Transformer Path to Upgrade: 10. RoPE is a $eta$-base Encoding

By 苏剑林 | July 6, 2023

For readers concerned with how to extend the Context length of LLMs (Large Language Models), last week was undoubtedly an exciting week, with the open-source community continuously producing heartening results. First, the user @kaiokendev experimented with a "Positional Linear Interpolation" scheme in his project SuperHOT, showing that with very little fine-tuning on long texts, existing LLMs can handle a Long Context. Almost simultaneously, Meta proposed the same idea and published it with rich experimental results in the paper "Extending Context Window of Large Language Models via Positional Interpolation". The surprises did not stop there—subsequently, the user @bloc97 proposed NTK-aware Scaled RoPE, achieving the effect of extending the Context length without any fine-tuning!

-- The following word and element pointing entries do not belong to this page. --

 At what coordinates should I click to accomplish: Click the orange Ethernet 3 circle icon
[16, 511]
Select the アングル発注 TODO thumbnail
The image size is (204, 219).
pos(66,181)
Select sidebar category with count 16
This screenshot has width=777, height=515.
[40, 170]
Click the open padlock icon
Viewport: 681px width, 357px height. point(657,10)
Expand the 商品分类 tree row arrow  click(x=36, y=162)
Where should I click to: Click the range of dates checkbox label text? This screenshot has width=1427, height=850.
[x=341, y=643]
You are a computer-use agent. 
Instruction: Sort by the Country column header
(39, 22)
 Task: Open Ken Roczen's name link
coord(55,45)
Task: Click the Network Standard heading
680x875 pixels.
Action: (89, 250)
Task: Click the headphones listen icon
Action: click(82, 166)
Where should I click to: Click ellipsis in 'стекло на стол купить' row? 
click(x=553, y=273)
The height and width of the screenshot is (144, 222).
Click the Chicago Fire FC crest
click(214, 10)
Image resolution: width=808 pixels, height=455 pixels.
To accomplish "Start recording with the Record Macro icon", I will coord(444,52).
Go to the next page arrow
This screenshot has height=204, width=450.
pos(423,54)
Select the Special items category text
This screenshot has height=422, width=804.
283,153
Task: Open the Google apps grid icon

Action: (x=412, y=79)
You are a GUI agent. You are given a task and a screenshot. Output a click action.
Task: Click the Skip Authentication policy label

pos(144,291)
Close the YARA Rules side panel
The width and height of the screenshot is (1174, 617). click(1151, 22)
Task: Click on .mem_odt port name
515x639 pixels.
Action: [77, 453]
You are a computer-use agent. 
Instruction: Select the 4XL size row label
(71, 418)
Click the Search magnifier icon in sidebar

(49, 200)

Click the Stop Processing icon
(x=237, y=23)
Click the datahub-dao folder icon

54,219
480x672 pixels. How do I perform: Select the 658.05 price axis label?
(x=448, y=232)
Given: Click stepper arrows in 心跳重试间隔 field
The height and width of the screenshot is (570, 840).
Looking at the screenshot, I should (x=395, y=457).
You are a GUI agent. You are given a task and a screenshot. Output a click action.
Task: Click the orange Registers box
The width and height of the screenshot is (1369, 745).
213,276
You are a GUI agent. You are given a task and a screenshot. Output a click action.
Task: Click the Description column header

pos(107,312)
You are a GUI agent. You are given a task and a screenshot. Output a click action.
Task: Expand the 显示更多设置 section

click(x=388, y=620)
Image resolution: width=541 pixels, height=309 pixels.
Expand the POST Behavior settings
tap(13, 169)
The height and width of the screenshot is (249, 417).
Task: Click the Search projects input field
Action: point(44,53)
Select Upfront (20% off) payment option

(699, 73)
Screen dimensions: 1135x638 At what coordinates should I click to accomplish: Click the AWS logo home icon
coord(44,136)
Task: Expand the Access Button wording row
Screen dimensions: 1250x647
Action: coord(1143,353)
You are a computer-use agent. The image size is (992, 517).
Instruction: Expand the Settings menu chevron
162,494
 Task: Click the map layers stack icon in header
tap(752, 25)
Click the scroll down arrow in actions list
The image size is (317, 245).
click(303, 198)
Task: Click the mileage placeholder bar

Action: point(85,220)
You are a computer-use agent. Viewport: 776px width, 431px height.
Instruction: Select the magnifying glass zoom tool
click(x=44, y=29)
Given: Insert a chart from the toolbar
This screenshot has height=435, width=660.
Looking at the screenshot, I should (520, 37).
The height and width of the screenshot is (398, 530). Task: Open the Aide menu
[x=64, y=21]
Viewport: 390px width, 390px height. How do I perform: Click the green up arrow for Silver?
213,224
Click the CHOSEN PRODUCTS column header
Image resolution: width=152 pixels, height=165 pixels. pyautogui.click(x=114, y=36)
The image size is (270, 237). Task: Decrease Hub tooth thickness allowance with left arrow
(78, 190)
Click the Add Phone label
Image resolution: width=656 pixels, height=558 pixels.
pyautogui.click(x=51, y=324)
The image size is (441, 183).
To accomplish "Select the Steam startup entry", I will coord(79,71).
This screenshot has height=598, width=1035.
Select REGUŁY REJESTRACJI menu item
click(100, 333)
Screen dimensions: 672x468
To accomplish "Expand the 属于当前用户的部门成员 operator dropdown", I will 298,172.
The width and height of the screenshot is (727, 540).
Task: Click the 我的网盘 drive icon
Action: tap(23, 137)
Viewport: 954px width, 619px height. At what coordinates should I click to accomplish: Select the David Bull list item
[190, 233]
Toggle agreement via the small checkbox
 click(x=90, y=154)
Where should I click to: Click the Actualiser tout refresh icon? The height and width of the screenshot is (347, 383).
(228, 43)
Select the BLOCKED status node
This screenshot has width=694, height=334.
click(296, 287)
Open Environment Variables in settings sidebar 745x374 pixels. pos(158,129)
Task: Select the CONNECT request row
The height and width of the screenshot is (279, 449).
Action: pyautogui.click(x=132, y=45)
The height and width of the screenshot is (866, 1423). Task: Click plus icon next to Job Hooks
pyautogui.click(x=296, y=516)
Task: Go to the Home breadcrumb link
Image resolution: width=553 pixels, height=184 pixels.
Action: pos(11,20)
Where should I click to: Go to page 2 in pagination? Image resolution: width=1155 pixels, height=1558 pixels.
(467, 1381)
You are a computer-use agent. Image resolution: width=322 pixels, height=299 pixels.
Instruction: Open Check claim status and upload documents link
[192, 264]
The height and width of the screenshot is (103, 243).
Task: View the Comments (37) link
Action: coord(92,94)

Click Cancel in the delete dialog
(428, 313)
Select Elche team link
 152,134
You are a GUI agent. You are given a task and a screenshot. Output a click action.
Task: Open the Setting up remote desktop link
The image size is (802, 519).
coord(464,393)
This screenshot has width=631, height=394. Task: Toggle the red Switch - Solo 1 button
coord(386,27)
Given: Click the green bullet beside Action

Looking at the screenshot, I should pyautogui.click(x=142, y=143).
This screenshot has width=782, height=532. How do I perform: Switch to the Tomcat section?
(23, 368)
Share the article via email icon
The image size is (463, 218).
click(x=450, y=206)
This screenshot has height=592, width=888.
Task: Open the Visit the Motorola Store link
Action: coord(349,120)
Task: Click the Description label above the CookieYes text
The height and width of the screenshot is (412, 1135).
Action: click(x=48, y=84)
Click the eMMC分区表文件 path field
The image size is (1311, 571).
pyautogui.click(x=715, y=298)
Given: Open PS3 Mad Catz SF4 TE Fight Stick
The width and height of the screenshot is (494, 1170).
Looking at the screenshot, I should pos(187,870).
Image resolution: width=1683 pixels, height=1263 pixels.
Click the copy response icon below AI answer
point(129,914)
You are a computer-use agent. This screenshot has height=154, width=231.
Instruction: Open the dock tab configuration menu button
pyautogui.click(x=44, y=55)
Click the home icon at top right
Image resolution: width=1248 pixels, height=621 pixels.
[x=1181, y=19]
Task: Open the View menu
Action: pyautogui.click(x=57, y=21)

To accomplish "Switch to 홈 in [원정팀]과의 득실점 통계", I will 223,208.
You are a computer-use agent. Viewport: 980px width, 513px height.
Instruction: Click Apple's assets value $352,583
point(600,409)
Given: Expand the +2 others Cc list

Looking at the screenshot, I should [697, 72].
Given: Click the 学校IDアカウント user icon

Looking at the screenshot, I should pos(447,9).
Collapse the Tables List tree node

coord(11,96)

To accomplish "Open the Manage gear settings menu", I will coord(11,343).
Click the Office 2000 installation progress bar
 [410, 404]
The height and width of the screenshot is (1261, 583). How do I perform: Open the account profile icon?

All these developments, especially NTK-aware Scaled RoPE, have forced me to re-think the meaning of RoPE. After analysis, I discovered that the construction of RoPE can be viewed as a $\beta$-base encoding. From this perspective, these recent advances in the open-source community can be understood as different ways of expanding base encoding.

Base Representation

Suppose we have an integer $n$ less than 1000 (excluding 1000) that we want to input into a model as a condition. Which method would be best?

The simplest idea is to input it directly as a one-dimensional floating-point vector. However, a range from 0 to 999 involves a span of nearly a thousand; for gradient-based optimizers, it is not easy to optimize. What about scaling it to between 0 and 1? That’s not great either, because the gap between adjacent numbers changes from 1 to 0.001, making it difficult for the model and the optimizer to distinguish adjacent digits. Generally speaking, gradient-based optimizers are somewhat "fickle"; they can only handle inputs that are neither too large nor too small—problems arise when values are extreme.

Therefore, to avoid this problem, we need to devise a new input method. When we don't know how to let a machine handle it, we might as well think about how humans handle it. For an integer, like 759, this is a three-digit number in base 10, where each digit is 0–9. Since we ourselves use base 10 to represent numbers, why not input the base-10 representation directly into the model? That is, we input the integer $n$ as a three-dimensional vector $[a, b, c]$, where $a, b, c$ are the hundreds, tens, and units digits of $n$, respectively. In this way, we have reduced the span of the numbers without shrinking the gap between adjacent numbers, at the cost of increasing the input dimension—fortunately, neural networks are good at handling high-dimensional data.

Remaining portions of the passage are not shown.